If signed into law, AB 405 would also allow net metered customers to lock in their rate for at least 20 years, eliminating the risk that rates could change retroactively.
Rooftop solar advocates, including the Solar Energy Industries Association (SEIA), say the bill will reboot Nevada's rooftop solar market, which has been effectively stalled since a 2015 policy change.
“This bill is a compromise that doesn't fully value the benefits of distributed solar,” said Sean Gallagher, SEIA's vice president of state affairs, in a statement. “It will, however, allow Nevada consumers and small businesses who may have wanted to go solar, but found it uneconomic under the existing solar policies, to now proceed.”
“The legislation also provides important consumer protections, ensuring that solar customers aren't placed in discriminatory rate classes and giving customers 20 years of certainty when they sign up to go solar,” he added. “We believe that it will be able to get solar companies back to business in Nevada, creating jobs and investment.”
Changes in the legislature come nearly a year and a half after the Public Utilities Commission of Nevada (PUCN) voted to eliminate retail-rate net metering for new and existing solar customers in December 2015. State regulators originally planned to phase out net metering over four years, but later extended the timeline to 12-years. Amid ongoing public opposition, the PUCN decided to grandfather existing solar customers on their previous rates, but did not address the market for new solar customers.
Nevada lost more than 2,600 jobs after regulators eliminated net metering in late 2015. Major solar firms pulled out of the state, unable to make systems pencil.
“This is a victory hard won and a testament to the overwhelming support for rooftop solar in Nevada,” said Alex McDonough, Sunrun’s vice president of public policy. “Nevadans have made it clear they want the right to generate their own clean energy and they want the good jobs and clean air that go hand in hand with a thriving solar market … We look forward to Governor Sandoval signing AB 405 into law and appreciate his leadership in bringing rooftop solar back to Nevada.”
NV Energy, meanwhile, contends that restoring net metering would be very costly. The utility gave a presentation to the Senate last month that forecast AB 405 would cost more than $63 million each year, or about $1.3 billion over two decades.
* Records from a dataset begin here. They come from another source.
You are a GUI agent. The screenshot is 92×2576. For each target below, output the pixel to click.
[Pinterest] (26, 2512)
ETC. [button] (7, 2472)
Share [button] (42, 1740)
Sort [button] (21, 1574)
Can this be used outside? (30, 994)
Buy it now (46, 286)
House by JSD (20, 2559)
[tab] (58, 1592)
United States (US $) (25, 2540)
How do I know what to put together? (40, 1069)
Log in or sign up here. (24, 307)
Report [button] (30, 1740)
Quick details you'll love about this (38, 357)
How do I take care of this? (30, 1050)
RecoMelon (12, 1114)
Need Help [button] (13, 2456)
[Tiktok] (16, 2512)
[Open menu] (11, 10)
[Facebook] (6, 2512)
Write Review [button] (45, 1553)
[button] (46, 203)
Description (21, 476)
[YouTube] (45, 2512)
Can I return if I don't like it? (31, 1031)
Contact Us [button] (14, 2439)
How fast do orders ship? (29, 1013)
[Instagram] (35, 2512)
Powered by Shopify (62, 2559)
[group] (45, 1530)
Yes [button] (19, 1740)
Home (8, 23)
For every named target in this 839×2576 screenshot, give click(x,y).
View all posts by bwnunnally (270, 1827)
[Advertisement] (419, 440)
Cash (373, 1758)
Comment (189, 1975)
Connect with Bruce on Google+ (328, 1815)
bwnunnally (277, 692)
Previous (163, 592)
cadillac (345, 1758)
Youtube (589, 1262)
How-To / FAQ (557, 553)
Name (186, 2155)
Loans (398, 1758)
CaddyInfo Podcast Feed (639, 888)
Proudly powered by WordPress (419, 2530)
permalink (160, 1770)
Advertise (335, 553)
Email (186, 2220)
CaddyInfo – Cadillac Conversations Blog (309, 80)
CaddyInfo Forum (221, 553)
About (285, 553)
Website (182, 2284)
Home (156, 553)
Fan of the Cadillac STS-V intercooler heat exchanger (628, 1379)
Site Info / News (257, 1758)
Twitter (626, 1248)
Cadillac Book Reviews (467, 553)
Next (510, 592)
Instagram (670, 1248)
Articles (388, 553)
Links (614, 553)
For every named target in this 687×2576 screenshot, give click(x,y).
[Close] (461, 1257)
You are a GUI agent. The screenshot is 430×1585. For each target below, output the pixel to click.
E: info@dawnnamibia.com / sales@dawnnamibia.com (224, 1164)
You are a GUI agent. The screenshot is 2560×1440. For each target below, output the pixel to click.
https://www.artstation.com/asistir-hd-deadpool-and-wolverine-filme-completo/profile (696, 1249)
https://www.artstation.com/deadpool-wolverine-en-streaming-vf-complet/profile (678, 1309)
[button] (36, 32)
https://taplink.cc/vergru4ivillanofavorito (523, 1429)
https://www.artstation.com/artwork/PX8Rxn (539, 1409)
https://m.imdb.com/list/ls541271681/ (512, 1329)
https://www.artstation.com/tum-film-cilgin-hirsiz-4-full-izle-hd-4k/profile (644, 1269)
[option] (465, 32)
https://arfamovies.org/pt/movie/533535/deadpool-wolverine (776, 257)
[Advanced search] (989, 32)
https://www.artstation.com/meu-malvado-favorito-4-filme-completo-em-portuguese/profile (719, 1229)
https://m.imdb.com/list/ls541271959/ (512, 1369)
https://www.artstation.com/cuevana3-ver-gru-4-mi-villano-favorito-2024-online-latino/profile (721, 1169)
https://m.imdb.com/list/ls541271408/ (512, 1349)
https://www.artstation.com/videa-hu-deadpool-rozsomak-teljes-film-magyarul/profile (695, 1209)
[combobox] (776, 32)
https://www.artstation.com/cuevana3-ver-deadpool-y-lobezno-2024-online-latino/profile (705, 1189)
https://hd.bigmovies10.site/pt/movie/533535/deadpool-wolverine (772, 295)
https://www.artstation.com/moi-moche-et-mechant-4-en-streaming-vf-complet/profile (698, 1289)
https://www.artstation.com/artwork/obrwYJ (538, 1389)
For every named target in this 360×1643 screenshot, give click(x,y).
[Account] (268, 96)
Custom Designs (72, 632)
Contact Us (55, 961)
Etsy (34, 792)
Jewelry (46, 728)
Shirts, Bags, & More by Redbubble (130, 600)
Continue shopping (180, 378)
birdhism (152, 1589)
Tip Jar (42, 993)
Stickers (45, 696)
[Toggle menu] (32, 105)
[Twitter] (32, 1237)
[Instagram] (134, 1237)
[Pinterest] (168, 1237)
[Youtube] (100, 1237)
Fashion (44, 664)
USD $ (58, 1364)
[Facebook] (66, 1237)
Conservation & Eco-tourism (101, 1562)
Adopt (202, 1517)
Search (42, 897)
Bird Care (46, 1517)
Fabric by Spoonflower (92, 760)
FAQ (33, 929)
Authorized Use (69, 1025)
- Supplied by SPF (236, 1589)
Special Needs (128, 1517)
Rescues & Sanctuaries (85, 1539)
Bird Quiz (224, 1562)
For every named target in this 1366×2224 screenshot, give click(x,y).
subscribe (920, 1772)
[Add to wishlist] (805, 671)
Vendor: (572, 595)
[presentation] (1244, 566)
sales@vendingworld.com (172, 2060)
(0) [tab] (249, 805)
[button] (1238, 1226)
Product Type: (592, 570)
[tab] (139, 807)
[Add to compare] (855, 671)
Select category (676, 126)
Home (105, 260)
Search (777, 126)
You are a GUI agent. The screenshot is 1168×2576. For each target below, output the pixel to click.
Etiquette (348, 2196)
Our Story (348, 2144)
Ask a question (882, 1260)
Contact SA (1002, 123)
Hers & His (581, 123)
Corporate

The Nevada State Assembly passed an earlier version of AB 405 in a vote of 38-2 in late May. The Senate version now goes back to the Assembly, where members will need to approve the amendment — with just one day remaining in session — before it heads to the desk of Governor Brian Sandoval, who is likely to sign it. Sandoval put together an energy task force last year that recommended restoring net metering in 2017.